WORK TO COMPLETE: Carry over the listing below, starting with the line that contains "Task: Click the purple leaf logo at top" and going through the end, requests included, and add 5 to every number in the click coordinates given as answers. Leave the pictures out.

>> BEGIN

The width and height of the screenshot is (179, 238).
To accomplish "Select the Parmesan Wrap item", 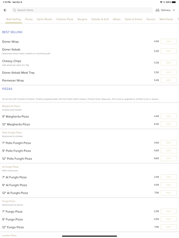I will (x=13, y=81).
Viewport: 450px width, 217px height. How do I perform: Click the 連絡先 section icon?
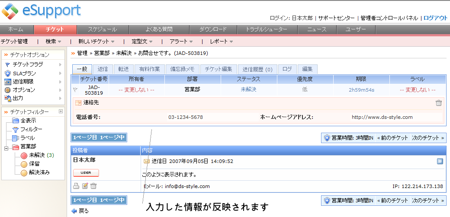[78, 103]
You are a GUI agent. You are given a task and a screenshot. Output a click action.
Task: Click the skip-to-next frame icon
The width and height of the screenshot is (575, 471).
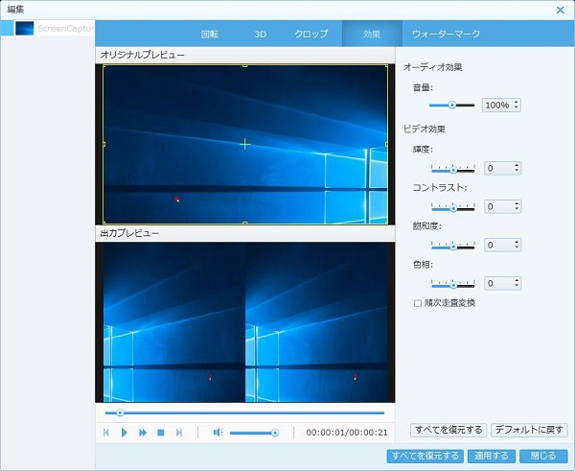point(179,433)
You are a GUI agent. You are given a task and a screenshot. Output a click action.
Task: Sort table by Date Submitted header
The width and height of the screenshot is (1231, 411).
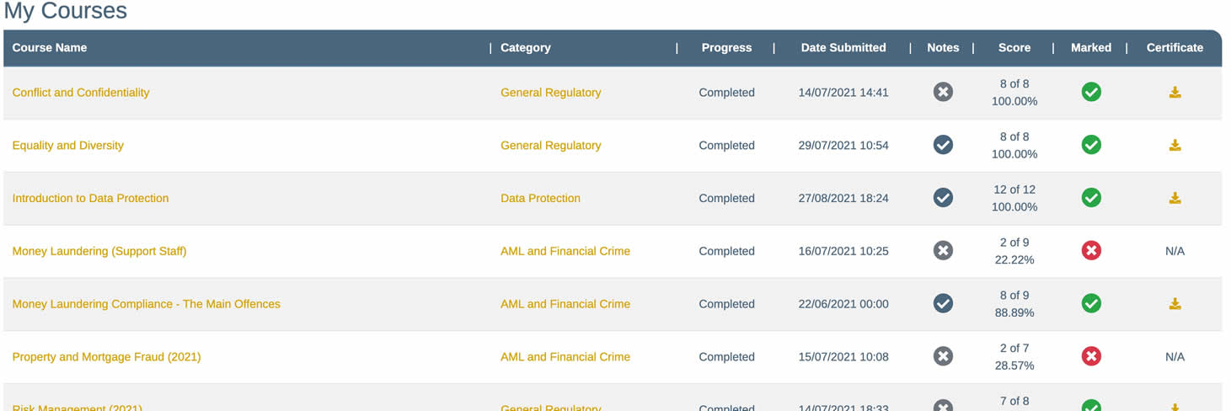pyautogui.click(x=843, y=48)
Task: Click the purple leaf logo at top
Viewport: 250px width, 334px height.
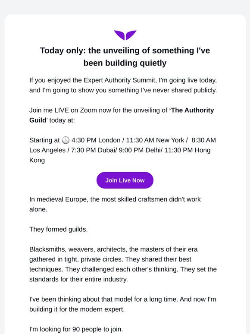Action: click(125, 35)
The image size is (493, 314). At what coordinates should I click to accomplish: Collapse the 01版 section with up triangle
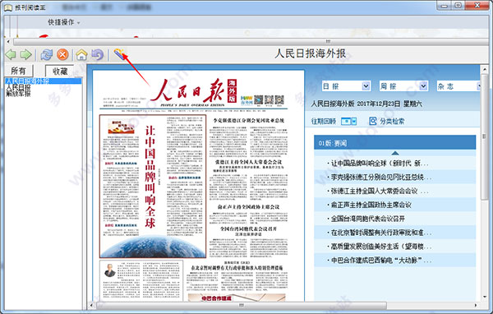(395, 153)
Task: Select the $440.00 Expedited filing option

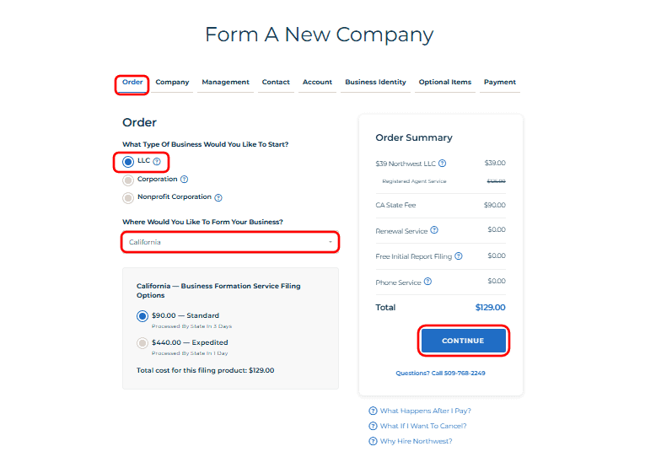Action: click(142, 343)
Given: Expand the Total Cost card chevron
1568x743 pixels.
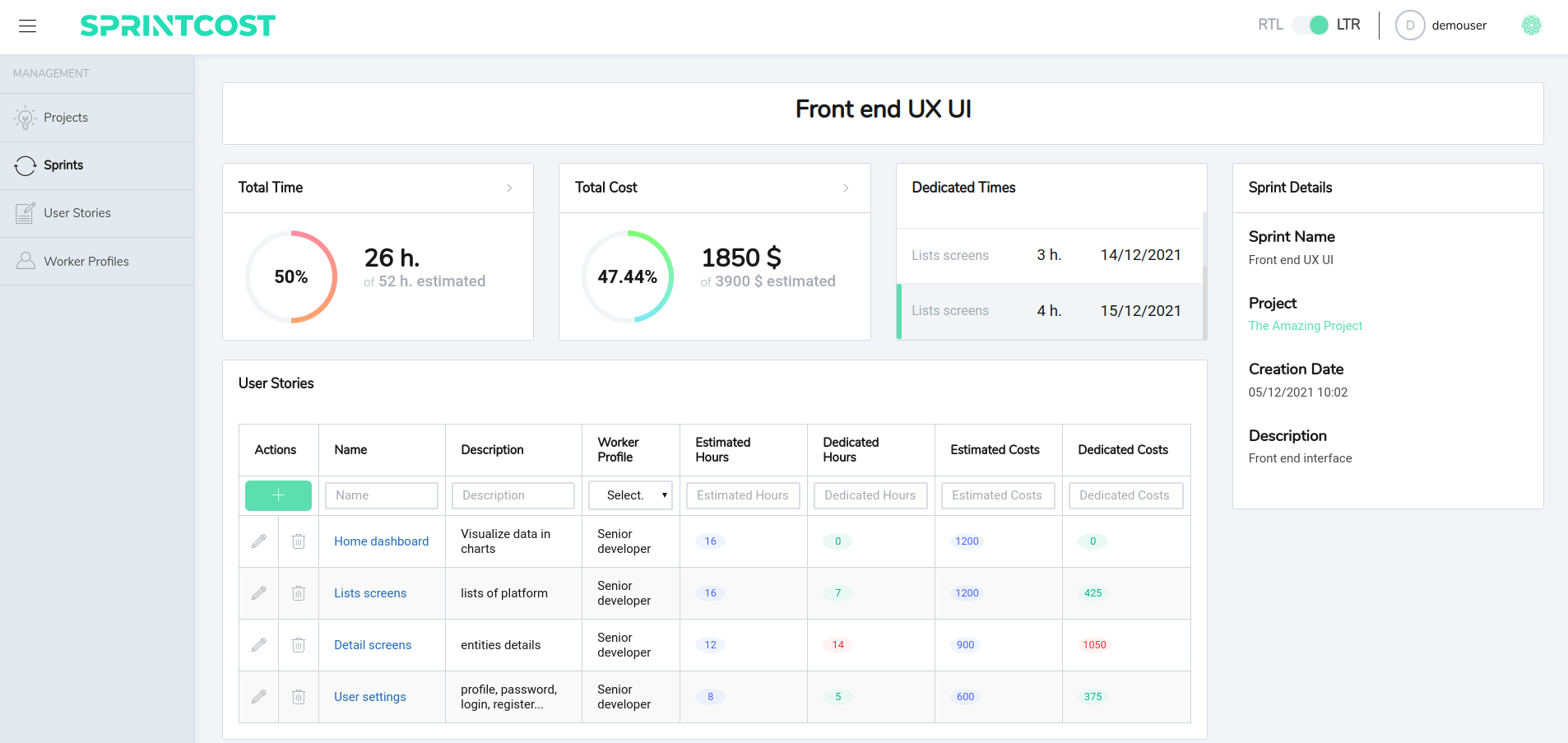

>> END

SOLUTION TO THIS EXERCISE:
Task: Click the purple leaf logo at top
Viewport: 250px width, 334px height.
Action: click(130, 40)
The image size is (493, 314). At what coordinates should I click to accomplish: Collapse the 01版 section with up triangle
(400, 158)
Task: Select the $440.00 Expedited filing option

Action: click(147, 348)
Given: Expand the Total Cost card chevron
1568x743 pixels.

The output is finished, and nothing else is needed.